Close to one in 10 workers with qualified retirement plans from their employers took out a loan in the 12 months leading up to its study, according to the Transamerica Center.

The center's 12th Annual Transamerica Retirement Survey, conducted among 4,080 U.S. workers, found that the majority of those taking out loans (42%) did so to pay off debt; 14% did so to buy a primary residence. Only 6% did so in response to medical bills, and even fewer (3%) found it necessary for tuition expenses.

Though commonly viewed as "borrowing from yourself," those who fail to repay can be saddled with taxes and penalties. Borrowing against a retirement plan also reduces the ability of those funds to earn interest, a loss that will compound in perpetuity. (Will your 401k provide enough income? Find out with MSN Money's calculator.)

4. Not taking full advantage of benefits

Leaving money on the table will hurt you later in life.

According to the independent investment adviser Financial Engines, the recession hurt participant savings rates, with 39% of participants not saving enough to get their full employer match, up from 33% in 2008. Of participants under age 40, 47% failed to save enough to get the full employer match.

In tight economic times, it is understandable that households need to cut costs in many ways. But every dollar not added to your portfolio will miss out on the matching company funds and compound interest that can accrue for years to come.

5. Not having a tax strategy

Many fail to consider the tax impact when withdrawing from their nest egg, Libbe says.

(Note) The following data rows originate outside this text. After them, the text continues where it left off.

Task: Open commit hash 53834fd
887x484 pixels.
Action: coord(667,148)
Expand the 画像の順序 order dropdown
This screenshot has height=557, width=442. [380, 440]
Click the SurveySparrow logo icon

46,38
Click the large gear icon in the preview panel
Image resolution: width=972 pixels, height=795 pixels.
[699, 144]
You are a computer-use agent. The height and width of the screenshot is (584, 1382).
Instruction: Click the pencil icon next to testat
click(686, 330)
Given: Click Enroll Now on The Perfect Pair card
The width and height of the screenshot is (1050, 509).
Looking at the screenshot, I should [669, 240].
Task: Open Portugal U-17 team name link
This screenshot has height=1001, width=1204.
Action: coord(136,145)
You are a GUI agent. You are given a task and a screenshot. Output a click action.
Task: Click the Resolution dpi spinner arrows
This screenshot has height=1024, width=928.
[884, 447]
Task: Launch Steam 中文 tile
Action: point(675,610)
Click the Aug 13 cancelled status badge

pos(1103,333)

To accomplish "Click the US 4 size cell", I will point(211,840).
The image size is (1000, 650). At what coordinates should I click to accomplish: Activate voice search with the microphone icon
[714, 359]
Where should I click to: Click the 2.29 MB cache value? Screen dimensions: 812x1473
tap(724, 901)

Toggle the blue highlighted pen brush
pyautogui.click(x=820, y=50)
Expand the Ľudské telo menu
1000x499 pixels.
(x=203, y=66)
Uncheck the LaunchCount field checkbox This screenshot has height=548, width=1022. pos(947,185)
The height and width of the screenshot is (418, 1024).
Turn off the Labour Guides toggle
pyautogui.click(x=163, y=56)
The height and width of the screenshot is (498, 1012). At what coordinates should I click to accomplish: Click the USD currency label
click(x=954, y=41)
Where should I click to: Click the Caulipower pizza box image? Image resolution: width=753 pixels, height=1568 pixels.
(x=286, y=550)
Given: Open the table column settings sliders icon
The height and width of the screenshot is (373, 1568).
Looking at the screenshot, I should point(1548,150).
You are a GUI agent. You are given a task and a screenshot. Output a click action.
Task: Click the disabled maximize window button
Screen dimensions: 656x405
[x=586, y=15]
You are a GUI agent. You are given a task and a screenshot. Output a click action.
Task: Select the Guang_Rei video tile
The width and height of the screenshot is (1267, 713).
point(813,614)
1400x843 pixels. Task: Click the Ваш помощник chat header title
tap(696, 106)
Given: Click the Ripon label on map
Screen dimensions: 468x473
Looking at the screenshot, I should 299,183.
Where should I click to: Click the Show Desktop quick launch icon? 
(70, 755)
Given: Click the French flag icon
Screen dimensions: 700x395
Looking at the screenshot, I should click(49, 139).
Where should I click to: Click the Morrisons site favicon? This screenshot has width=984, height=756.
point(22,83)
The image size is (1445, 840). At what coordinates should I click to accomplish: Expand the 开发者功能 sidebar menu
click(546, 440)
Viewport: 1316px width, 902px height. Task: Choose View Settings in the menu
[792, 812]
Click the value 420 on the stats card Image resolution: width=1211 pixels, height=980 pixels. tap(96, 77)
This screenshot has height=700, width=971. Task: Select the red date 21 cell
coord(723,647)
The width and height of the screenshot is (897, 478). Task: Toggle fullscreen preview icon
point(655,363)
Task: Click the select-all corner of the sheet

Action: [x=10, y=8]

When in retirement, the objective changes from accumulation to converting investments into "tax-smart" income. A tax-efficient withdrawal plan can make a significant difference in how long your portfolio lasts. Retirees need to optimize taxable and tax-advantaged accounts to minimize tax-bracket impact, as well as other income such as Social Security.

"You can actually make your retirement assets last longer if you know how to take distributions from them in retirement so that you are efficient with your taxes," Libbe says. "It is not easy for the average consumer to do, but there are financial advisers and software programs who can do exactly that. They can make sure you don't bump up into a new tax bracket and you are paying attention to required minimum distributions. It can be as simple or complex as you want to make it."

Avoiding the pitfalls

The Transamerica Center for Retirement Studies recommends seven steps to help avoid these and other retirement mistakes that can have a lifelong impact:

  • Get the conversation going with friends and family. Just 9% of workers frequently discuss saving, investing and planning for retirement with family and friends.
  • Formulate a plan and write it down. Only 10% of workers have written out their retirement strategy.
  • Get educated. The majority of workers (71%) say they don't know as much as they should about retirement investing.
  • Consider retirement benefits as part of your total compensation. Fifty-three percent of workers would select a job offer with a higher than expected salary but poor retirement benefits over one with excellent retirement benefits and a comparatively low salary.
  • If your employer offers a plan, participate. And if your employer doesn't offer a plan, ask for one. Just 71% of workers report being offered an employee-funded plan at work, while 92% say a plan is an important benefit. However, almost one-quarter of workers (22%) who are offered a plan at work do not participate.
  • Make catch-up contributions. Just over half of workers (56%) are aware that people age 50 and older are allowed to make catch-up contributions to their retirement plan.
  • Have a backup plan in the event you are unable to work before your planned retirement. Only 19% of workers have a backup plan.